If \(x_i \sim \text{Normal}(0,1)\), then the sum of \(m\) squared x values is distributed as a chi-squared distribution with \(n\) degrees of freedom: \(\sum_{i=1}^m x_i^2 \sim \chi^2(m)\). In other words, the chi-squared distribution is the distribution of \(m\) squared z-scores.

The Chi-squared test relies on the normal approximation to the binomial to calculate the z-score of the deviation of the count in each cell compared to that expected under the null hypothesis; then sums these z-scores (this isn’t quite right, but it conveys the intuition).

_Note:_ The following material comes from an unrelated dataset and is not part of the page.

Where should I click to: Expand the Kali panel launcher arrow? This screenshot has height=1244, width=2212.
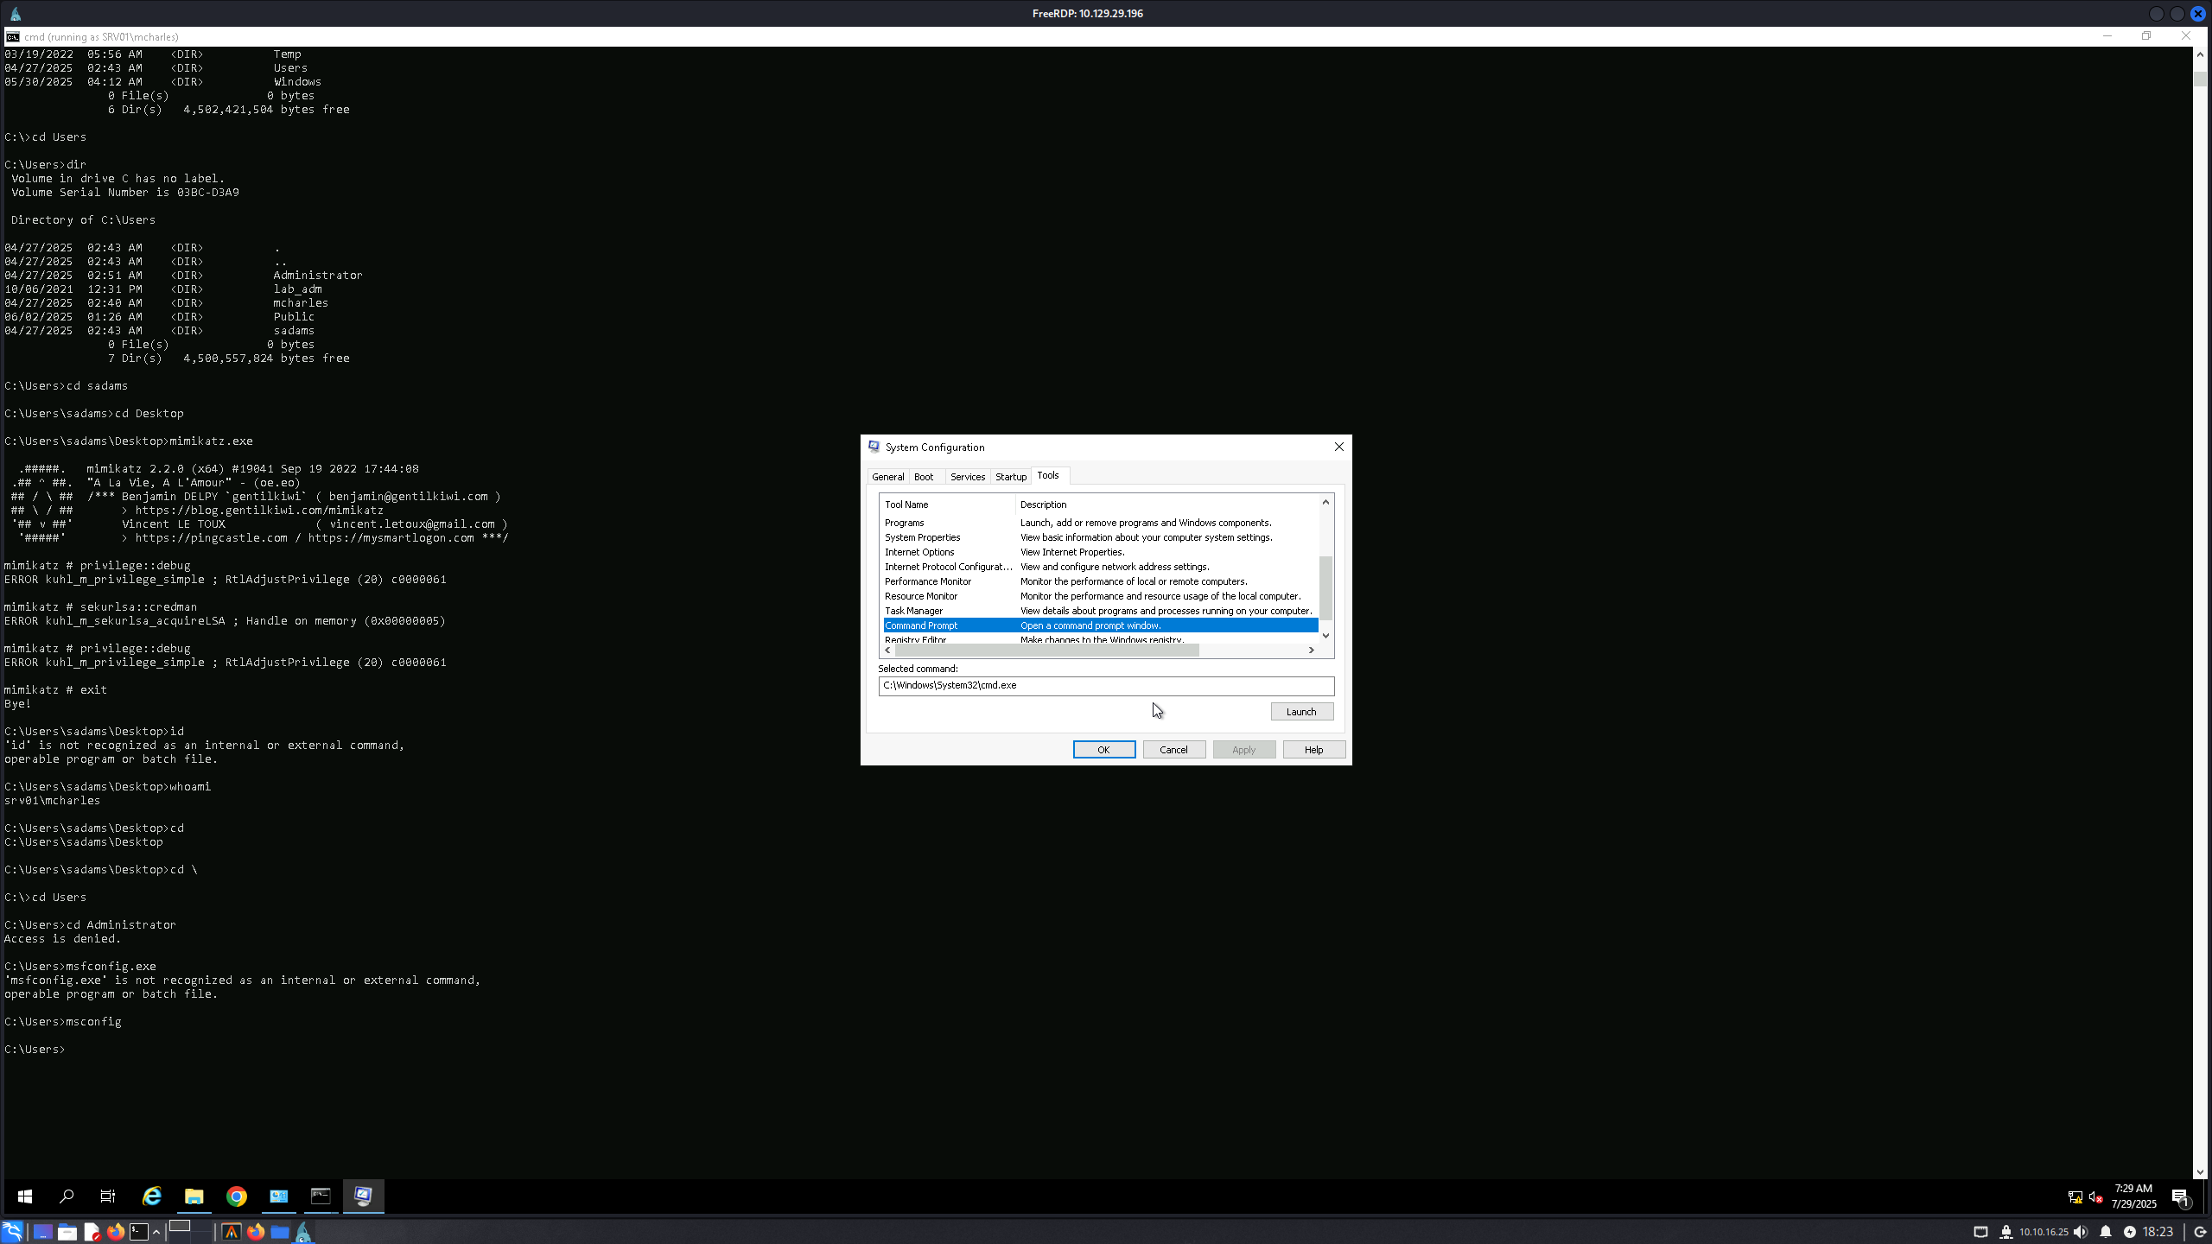coord(156,1232)
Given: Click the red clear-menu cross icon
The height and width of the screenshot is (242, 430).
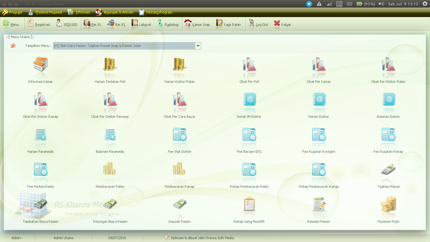Looking at the screenshot, I should click(x=13, y=45).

If the null hypothesis is true, then this sum of z-scored deviations ought to follow a Chi-squared distribution, if the observed statistic is very large compared to the null hypothesis Chi-squared distribution then we can reject the null hypothesis.

(for a more detailed mathematical description of how these notions combine, take a look at the wikipedia page.

Limitations

The chi-squared test relies on the normal approximation to the Binomial distribution of counts within each cell; the normal approximation holds when the observed and expected counts are large, but breaks down when they are small. I have seen a number of rules of thumb for “how large should the counts be to use a chi-squared test?” In practice, it seems that folks use the chi-squared test regardless of those rules of thumb. You can look at some of these rules of thumb on wikipedia.

Wikipedia suggests using the Yates correction to alter the statistic (when cell counts are too small) to:
\(\chi^2_{\text{Yates}} = \sum_{i=1}^c \frac{(|O_{i} - E_{i}|-0.5)^2}{E_{i}}\)

Using Yate’s correction is always more conservative, meaning that the probability of Type I error is lower for a given \(\alpha\); this is desirable when counts are low because without the correction the Type I error may end up higher than \(\alpha\). (as a consequence, Yate’s correction makes Type II error higher, and thus lowers power).

The statement “the probability of Type I error is lower for a given \(\alpha\)” may be puzzling, because we usually say that \(\alpha\) is the probability of Type I error. However, this is only true in theory: when all the assumptions of a given test/model are met. When the assumptions of the test/model are not met, the test statistic does not follow the exact hypothetical distribution, and therefore the Type I error rate ends up different from \(\alpha\) – sometimes lower, sometimes higher. Obviously, the deviations from assumptions that increase Type I error rates compared to \(\alpha\) are those that we must be more careful of.

In practice, if you have particularly small counts and need to test against some theoretical distribution, I suggest doing resampling to calculate the exact null hypothesis distribution, and compute a p-value without relying on the questionable normal approximation under low cell counts (we will cover variations of this technique in the second semester). Fortunately, R’s chisq-test function warns you when cell counts are small, and suggests doing exactly this. To carry out this Monte Carlo simulation to get a p-value without assuming asymptotically normal behavior from small cell counts, set simulate.p.value=TRUE in chisq.test.

chisq.test(table(df$sex, df$color), simulate.p.value = T)
## 
##  Pearson's Chi-squared test with
##  simulated p-value (based on 2000
##  replicates)
## 
## data:  table(df$sex, df$color)
## X-squared = 8.1782, df = NA,
## p-value = 0.04198

Fisher’s “exact” test

Another variant of the simulation-based chi-squared test for independence that does not rely on a normal approximation is Fisher’s exact test. In R, for a 2x2 contingency table, fisher.test() runs the exact test for independence (based on the hypergeometric distribution), for larger NxM tables it calculates a simulation based probability that these data could have been generated if the categorical variables are indeed independent. Generally, fisher.test is only used if you have a 2x2 table, and even then, rarely.

fisher.test(table(df$sex, df$color))
## 
##  Fisher's Exact Test for Count Data
## 
## data:  table(df$sex, df$color)
## p-value = 0.04316
## alternative hypothesis: two.sided

(Note that the chi-squared distribution based test, the chi-squared simulated p value, and the simulated p value from the fisher test function all give us slightly different p-values! None of them is more correct than another; I prefer to use the simulated chi-squared test by default.)